Voting rights attorney Joaquin Avila broke down the details of the drafts for the audience, emphasizing that any changes must comply with Section 2 of the Voting Rights Act. This prohibits drawing any districts that would "fragment" or disenfranchise any group based on race. According to the 2010 census, most areas of Watsonville are more than 70 percent Latino—and the city, as a whole, hovers just about 80 percent Latino. This raises the question as to whether the language in Section 2 could protect Bay Village from being split between districts.

New districts are drawn every 10 years to ensure fair and balanced representation for all communities of interest based on population .

Some Bay Villagers recommended using larger roads such as Freedom Boulevard and Rodriguez Street to divide the city into more rectangular chunks. This would require moving larger pieces of the population but could theoretically keep the senior population together.

Committee member Felipe Hernandez responded that those changes would be unnecessarily divisive for District 1, which he represents.

"Rodriguez Street runs right through the middle of the district all the way to the Monterey County line,” he said. "It's been the heart of District 1 for years."

Hernandez said this would leave whole neighborhoods "landlocked" at the edges of the city and away from districts they have common interests with.

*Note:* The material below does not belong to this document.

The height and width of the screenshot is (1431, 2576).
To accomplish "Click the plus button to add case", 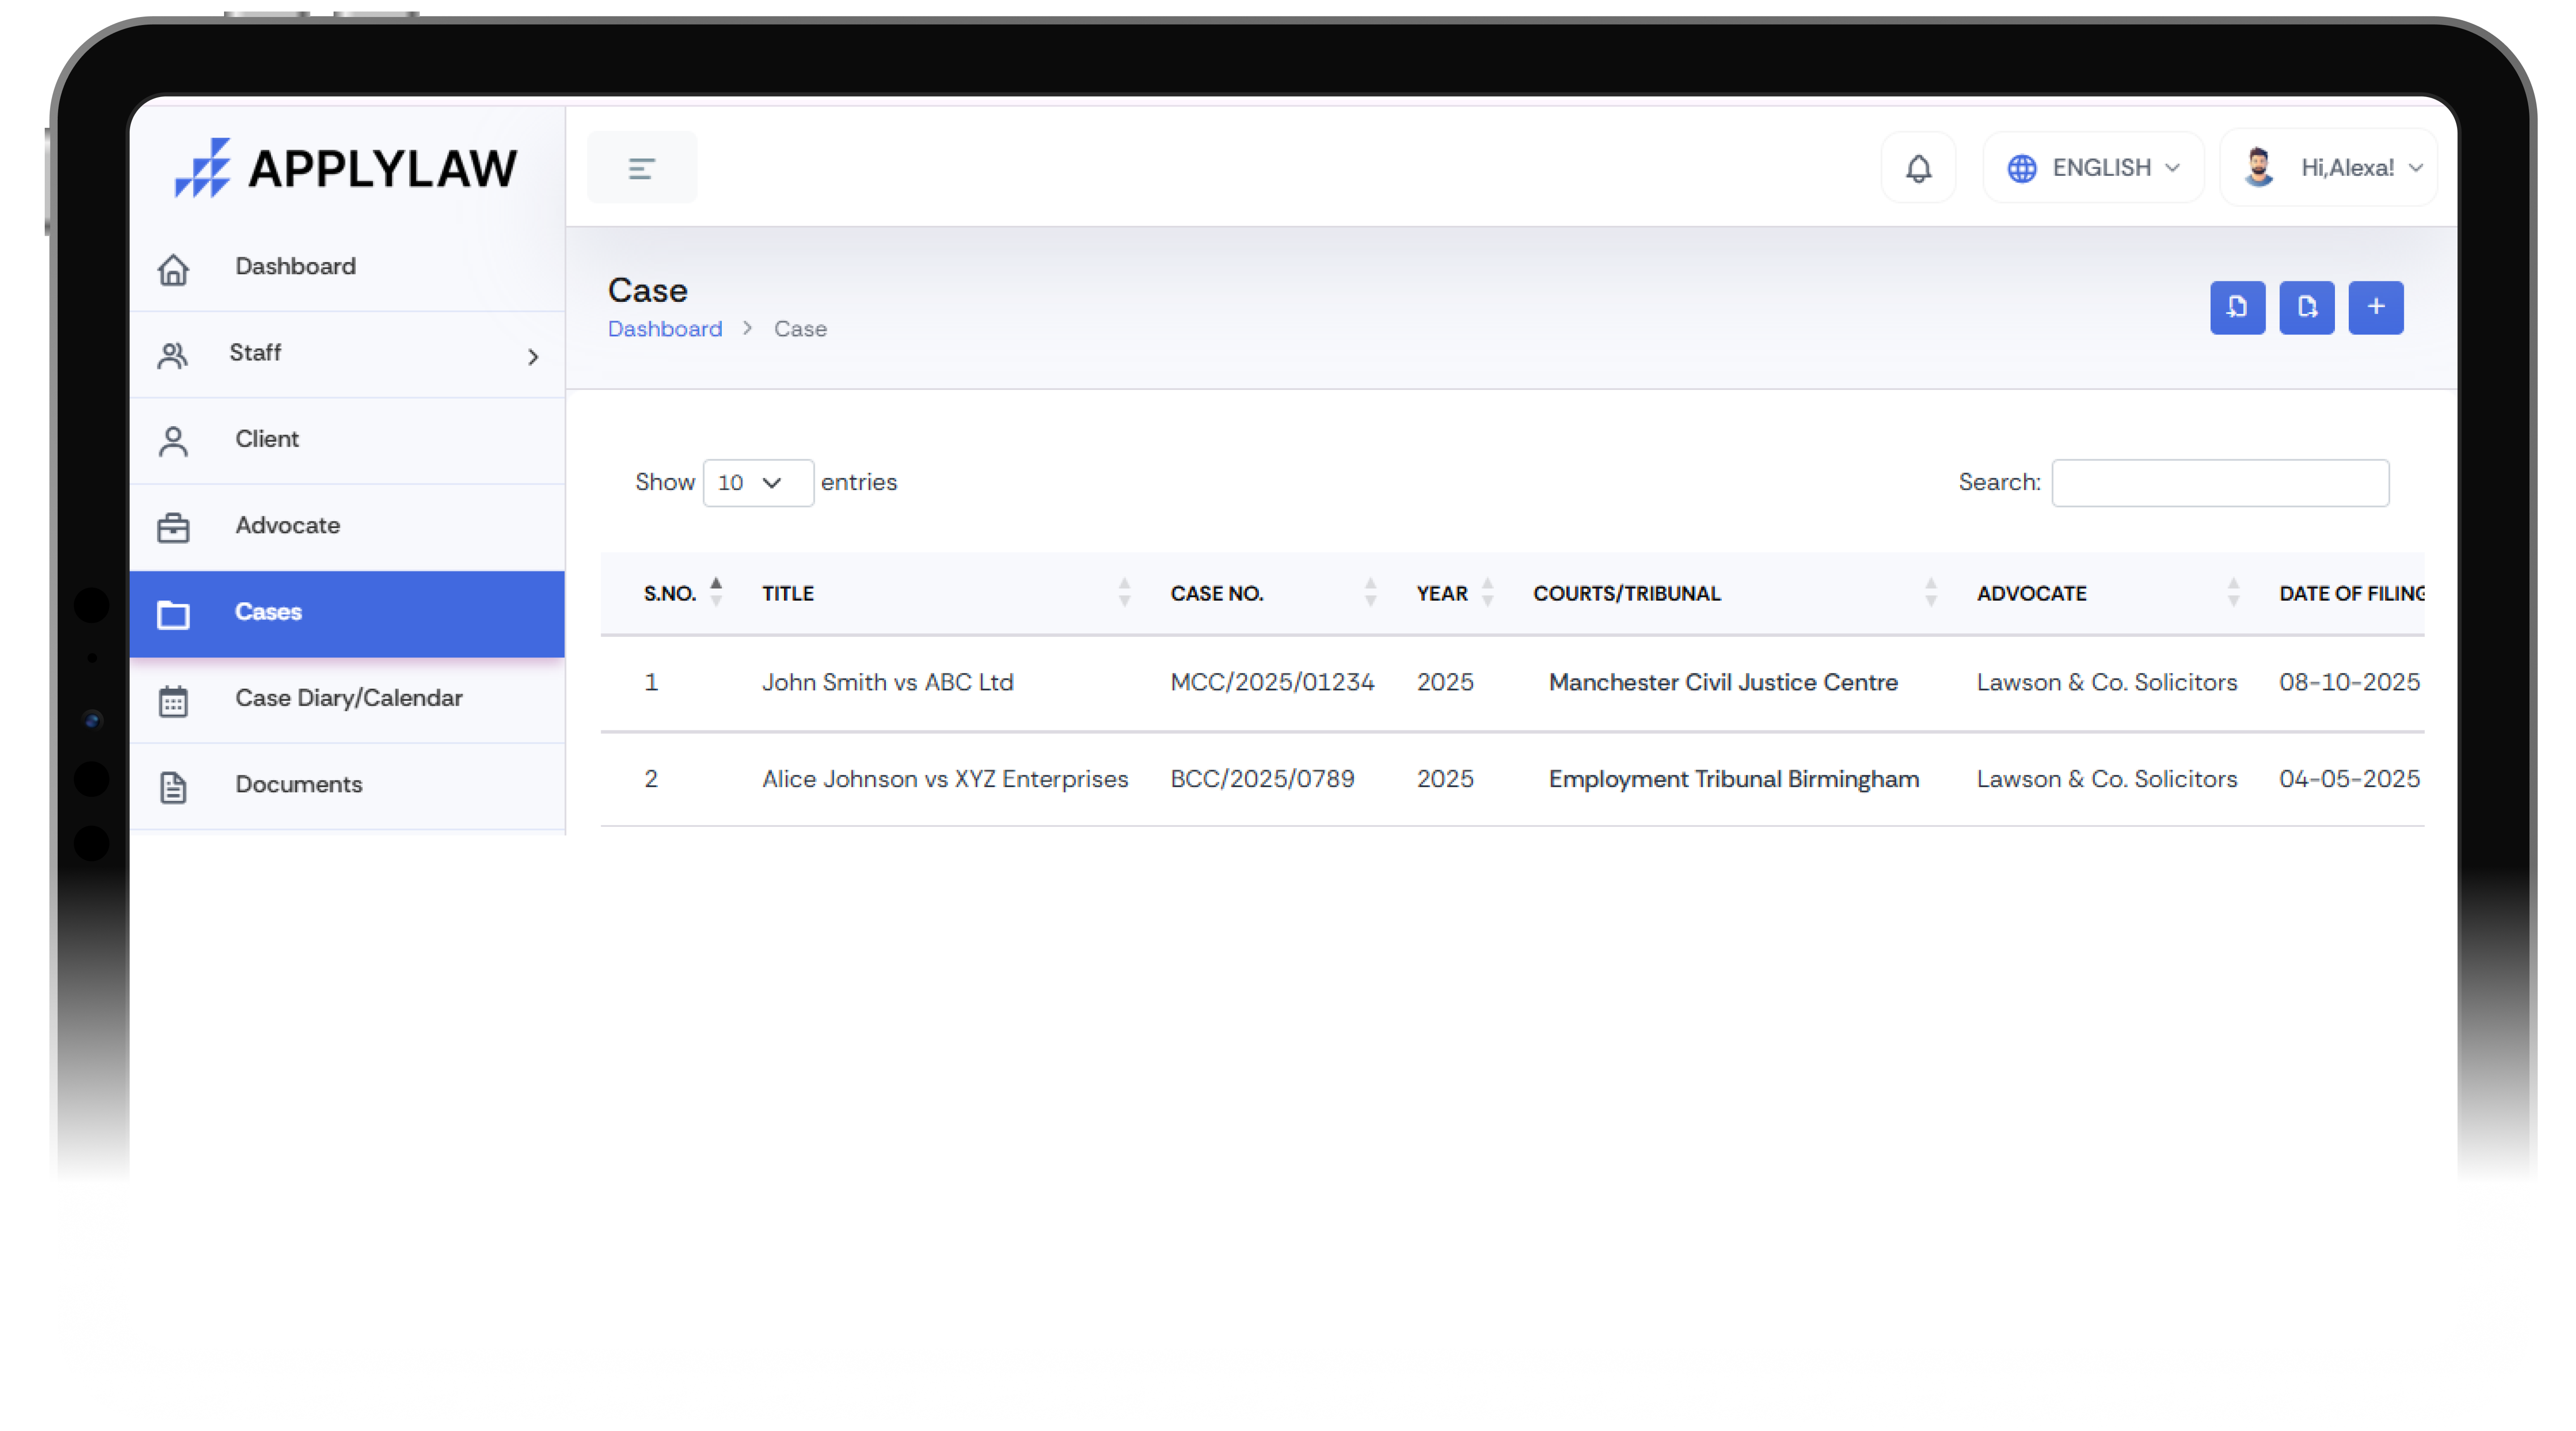I will click(2375, 307).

“That would be like opening a hornets' nest, and then we wouldn't meet our September deadline.”

Mayor Daniel Dodge said that drawing broad strokes through Watsonville on large streets like Freedom Boulevard won't work, because population density has grown dramatically in Districts 1 and 2 over the past 10 years.

But Dodge faces another complication, as well. Dodge, the District 5 representative on the council, and City Councilman Oscar Rios of District 2, live just a couple of blocks from each other. Even a slight change to these boundary lines could result in a district with two council members and leave the other district with no representation at all.

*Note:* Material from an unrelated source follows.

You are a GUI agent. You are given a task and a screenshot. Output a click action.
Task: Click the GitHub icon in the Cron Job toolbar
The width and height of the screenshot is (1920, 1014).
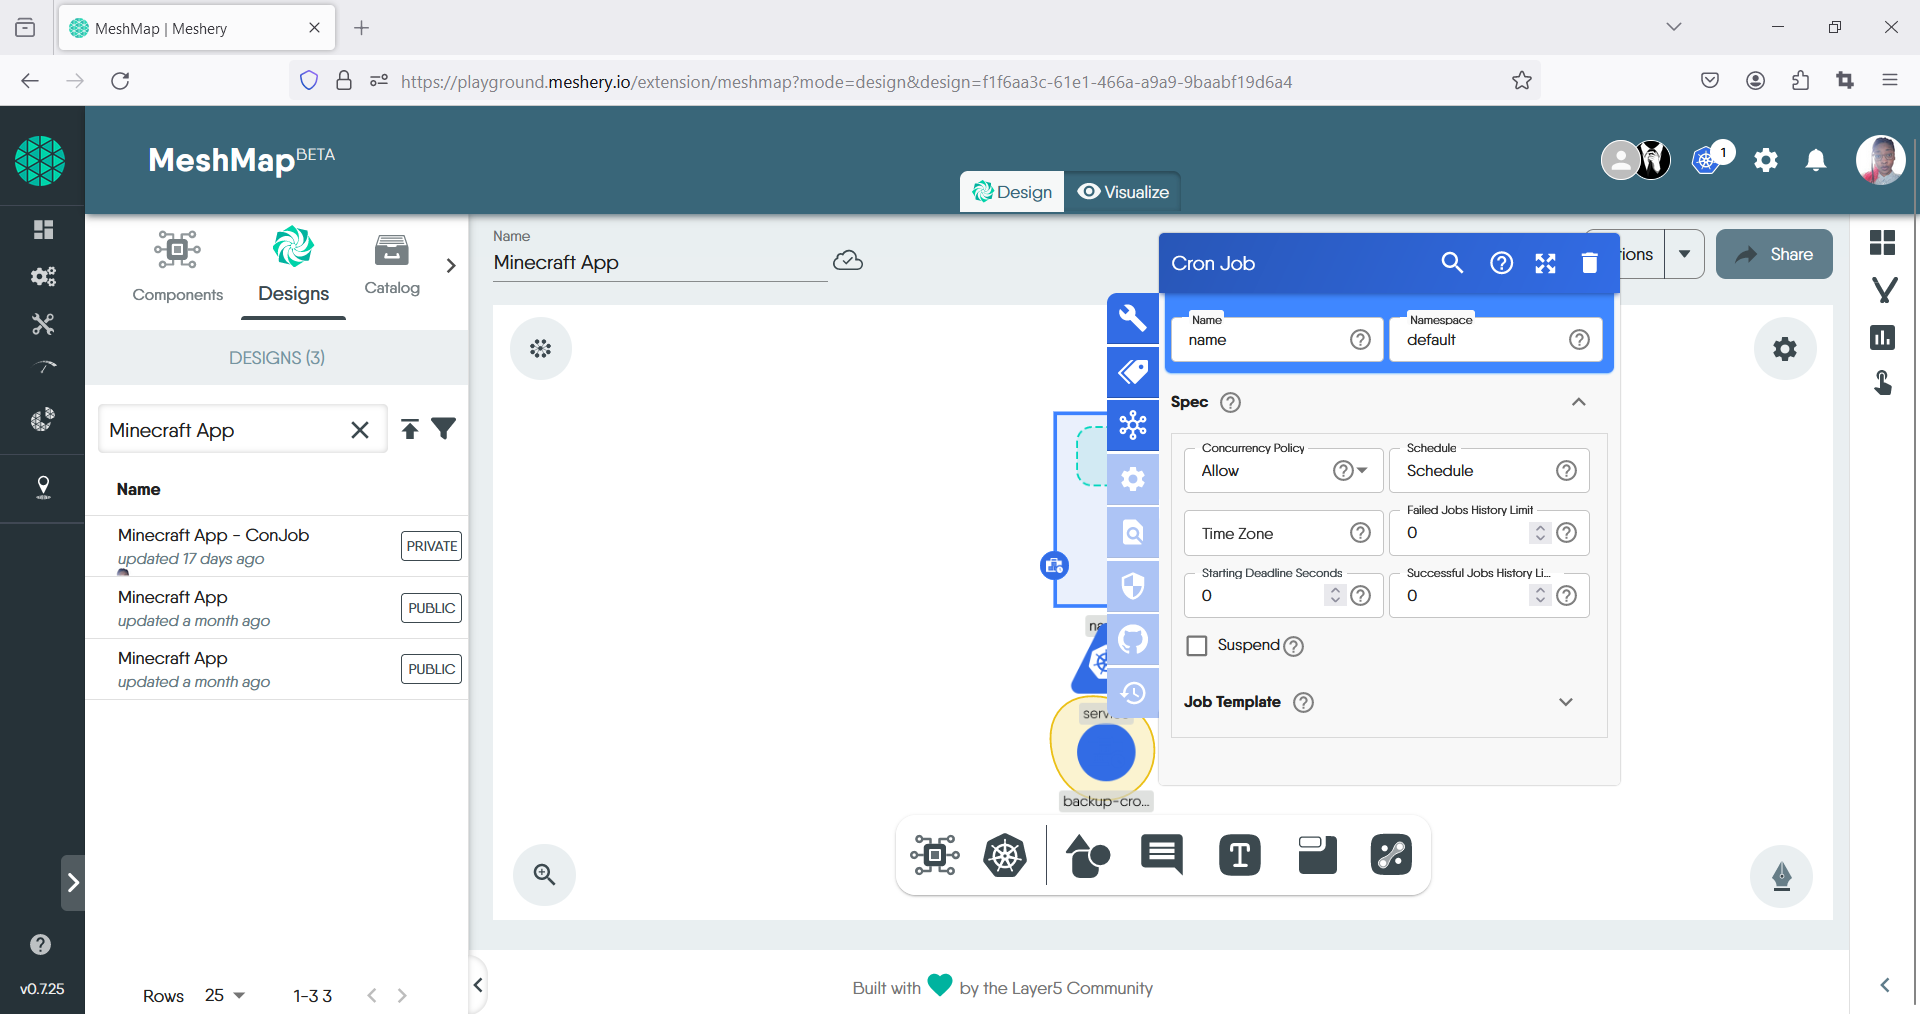point(1133,640)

"We are trying to avoid that," said Hernandez.

Geographic Information Systems coordinator Rex Boyes will produce more drafts that explore other options before the next meeting. He said that, along with compliance with Section 2 of the Voting Rights Act, the census breaks cities into "blocks" of population that he can't divide.

The committee will meet again at 6:30 p.m. on Aug. 16. in the City Council Chambers at 275 Main St.